If n is odd, then \[\tan \left( n\pi -x \right)=-\tan x\] and \[\cos (n\pi -x)=-\cos x\].
So, by using above relations, we get
\[\Rightarrow -12(\tan (2{{\tan }^{-1}}(3)))-\dfrac{\sqrt{10}}{\cos \left( {{\tan }^{-1}}(3) \right)}+1=0\]

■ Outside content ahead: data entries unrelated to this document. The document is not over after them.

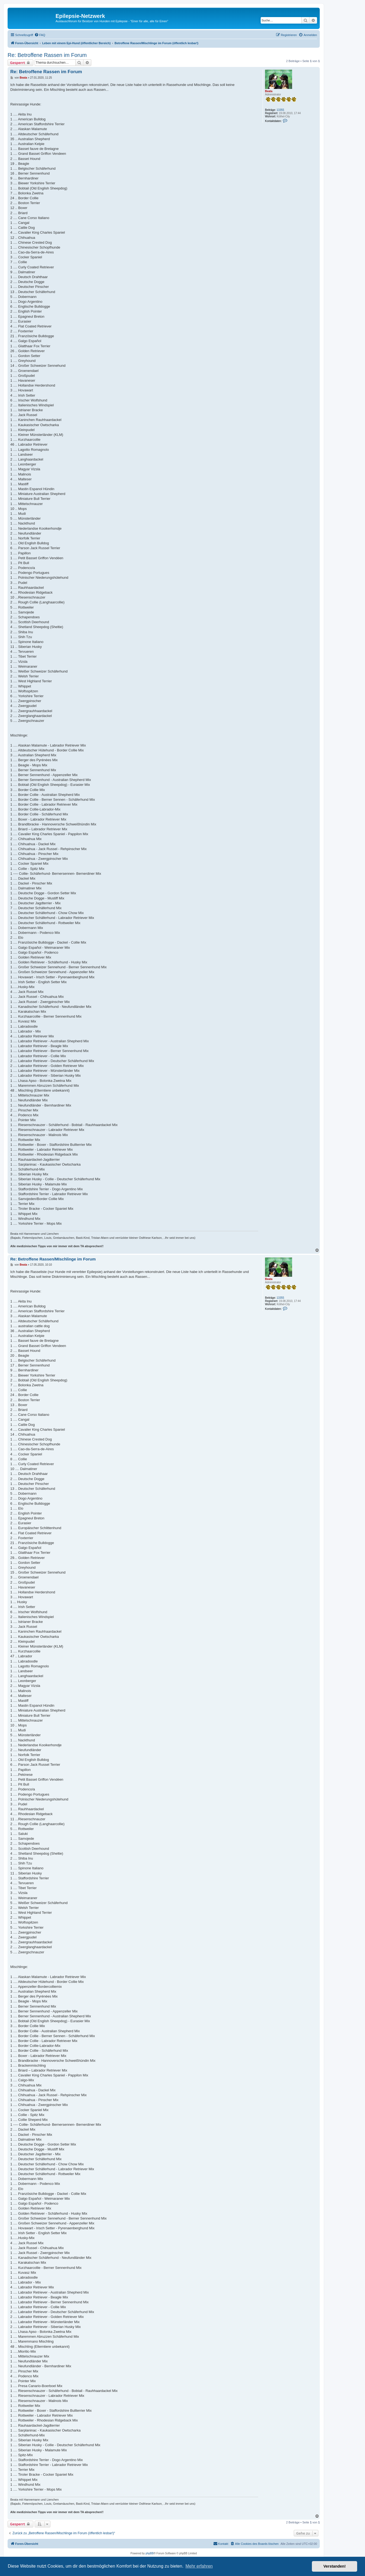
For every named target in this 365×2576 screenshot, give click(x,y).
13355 (280, 109)
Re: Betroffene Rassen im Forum (47, 55)
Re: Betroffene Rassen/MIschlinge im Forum (53, 1259)
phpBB (150, 2553)
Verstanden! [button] (335, 2566)
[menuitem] (39, 35)
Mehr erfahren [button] (199, 2566)
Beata (268, 91)
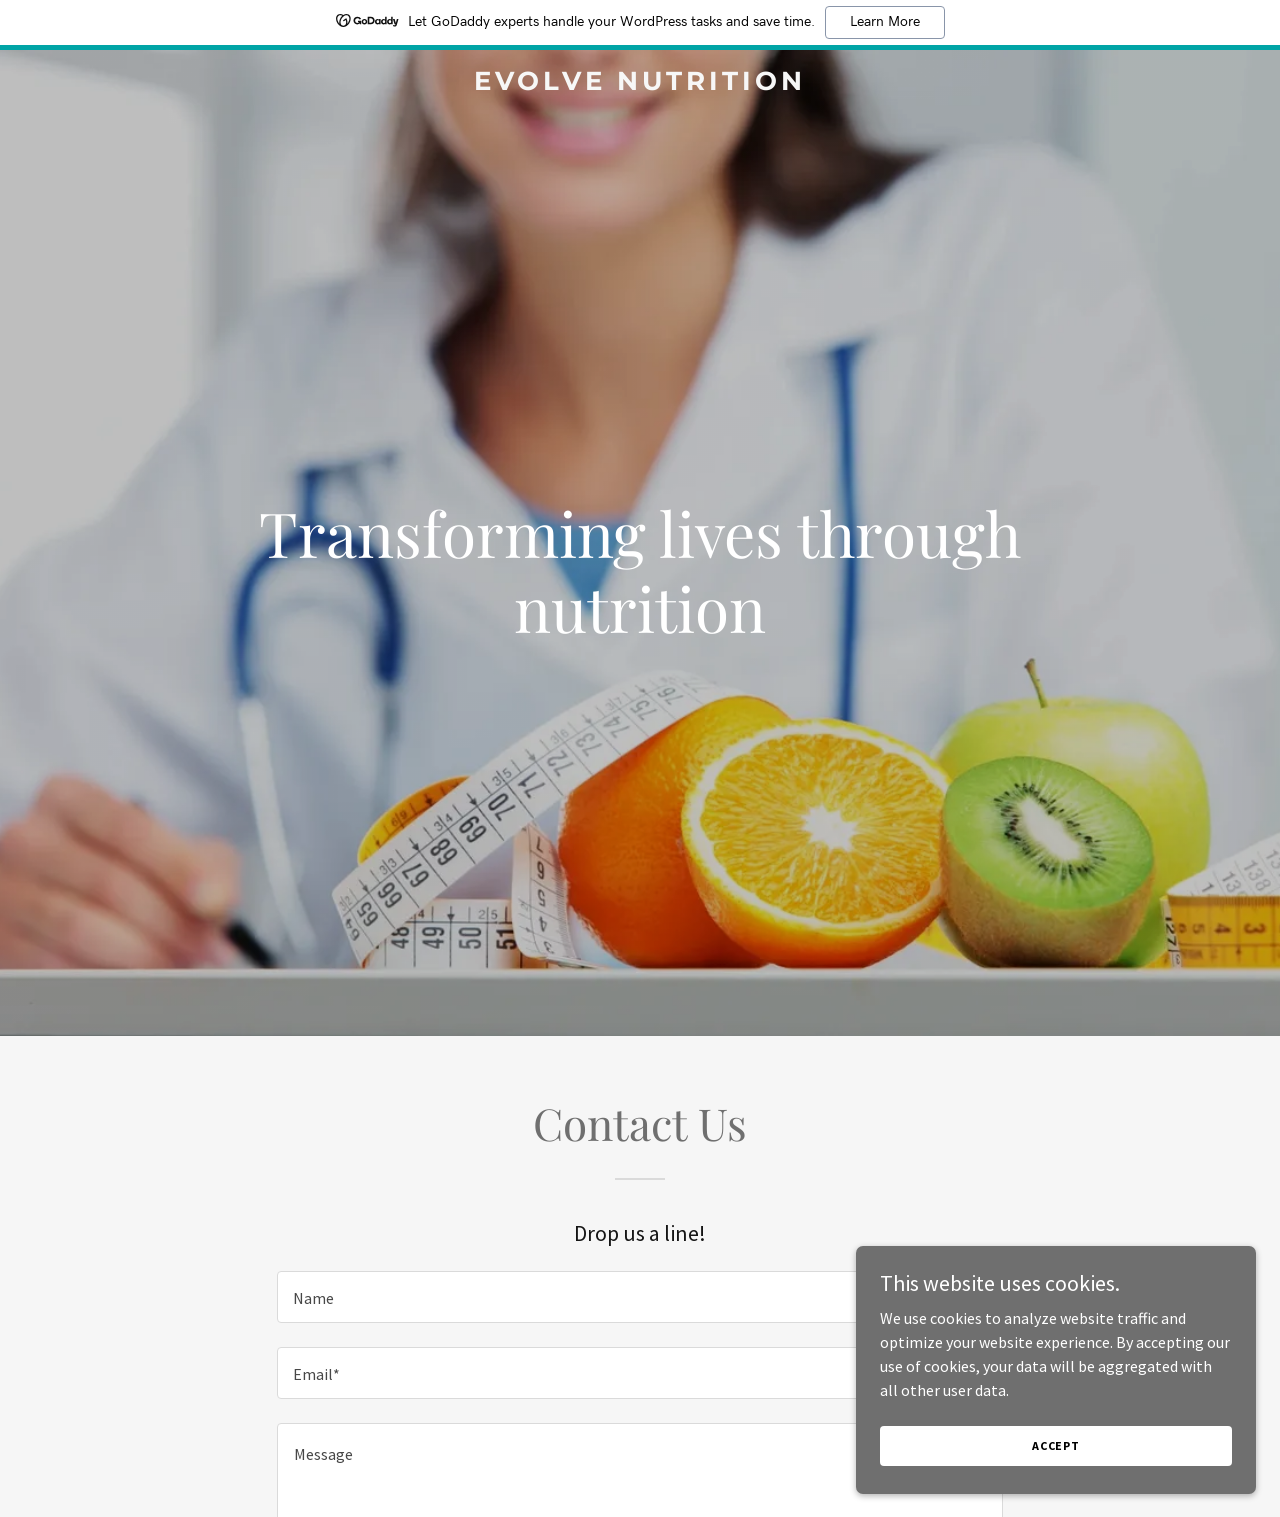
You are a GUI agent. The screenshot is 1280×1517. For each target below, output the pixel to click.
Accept (1056, 1445)
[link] (640, 84)
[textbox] (639, 1297)
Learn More (885, 22)
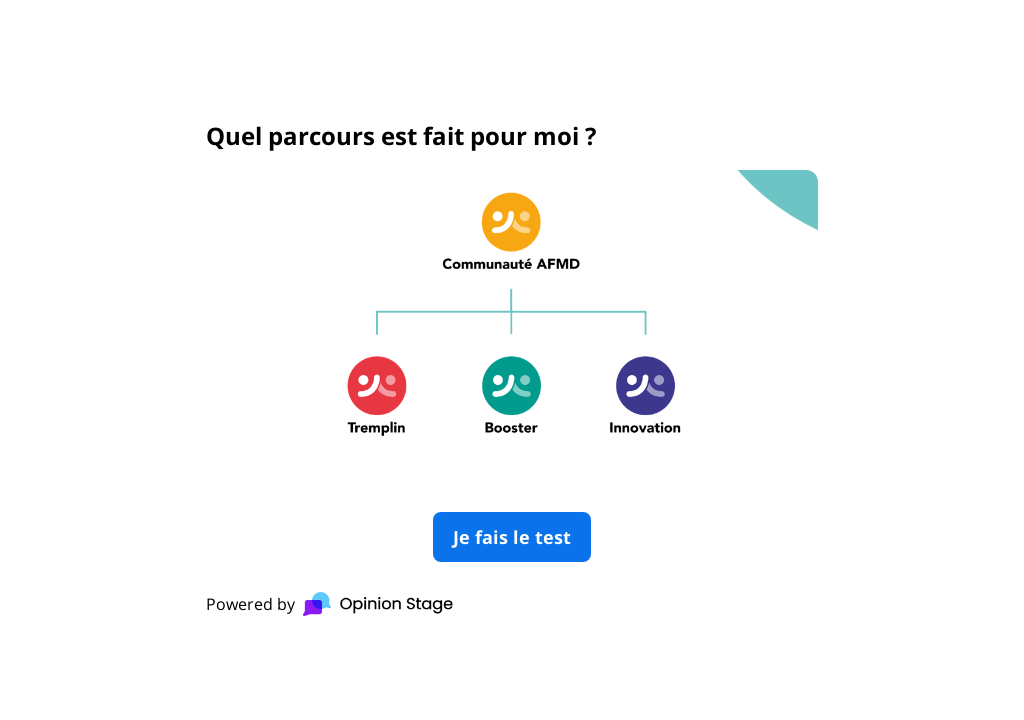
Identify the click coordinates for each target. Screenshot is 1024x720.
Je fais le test (512, 537)
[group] (512, 360)
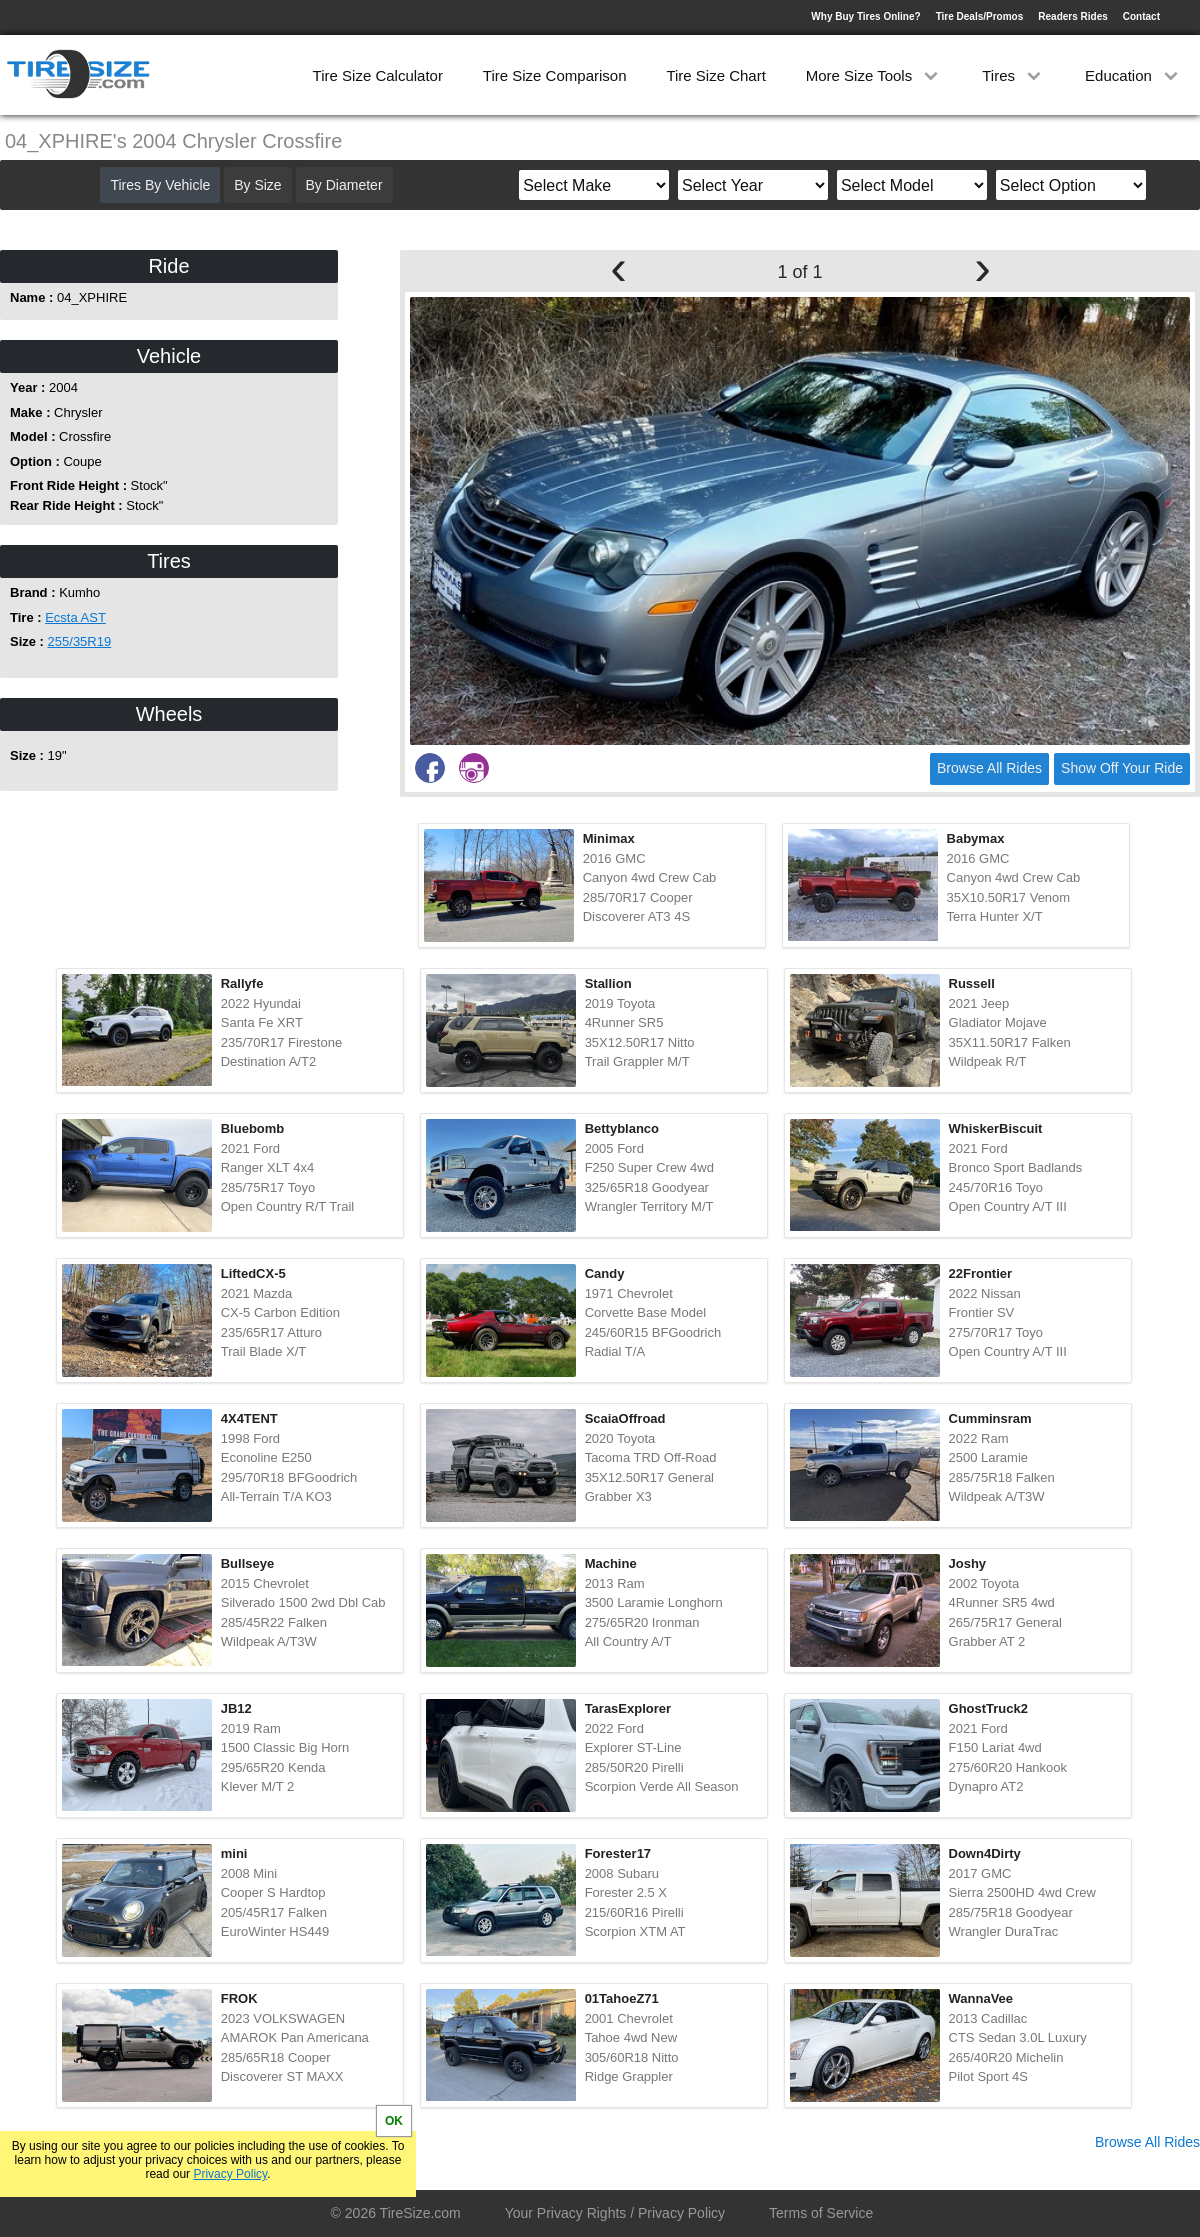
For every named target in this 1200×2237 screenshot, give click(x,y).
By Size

We know that \[2{{\tan }^{-1}}x={{\tan }^{-1}}\left( \dfrac{2x}{1-{{x}^{2}}} \right)\] and \[{{\tan }^{-1}}\dfrac{a}{b}={{\cos }^{-1}}\dfrac{b}{\sqrt{{{a}^{2}}+{{b}^{2}}}}\] , here we have a=3, b=1.
\[\begin{align}
  & \Rightarrow -12Tan\left( Ta{{n}^{-1}}\left( \dfrac{2(3)}{1-{{(3)}^{2}}} \right) \right)-\dfrac{\sqrt{10}}{\cos \left( {{\cos }^{-1}}\left( \dfrac{1}{\sqrt{10}} \right) \right)}+1=0 \\
 & \Rightarrow -12Tan\left( Ta{{n}^{-1}}\left( \dfrac{-3}{4} \right) \right)-\dfrac{\sqrt{10}}{\left( \dfrac{1}{\sqrt{10}} \right)}+1=0 \\
 & \Rightarrow (-12)\left( \dfrac{-3}{4} \right)-10+1=0 \\
 & \Rightarrow 0=0 \\
\end{align}\]
So, we can say that n is odd.

So, the correct answer is “Option B”.

Note: While solving this problem, we should not have any misconceptions. We should remember that if n is odd, then \[\tan \left( n\pi -x \right)=-\tan x\] and \[\cos (n\pi -x)=-\cos x\], If n is even, then \[\tan \left( n\pi -x \right)=-\tan x\] and \[\cos (n\pi -x)=\cos x\]. But some students will have a misconception that if n is even, then \[\tan \left( n\pi -x \right)=-\tan x\] and \[\cos (n\pi -x)=-\cos x\], If n is odd, then \[\tan \left( n\pi -x \right)=-\tan x\] and \[\cos (n\pi -x)=\cos x\]. This will give us option D as correct. So, we should be careful while applying this concept.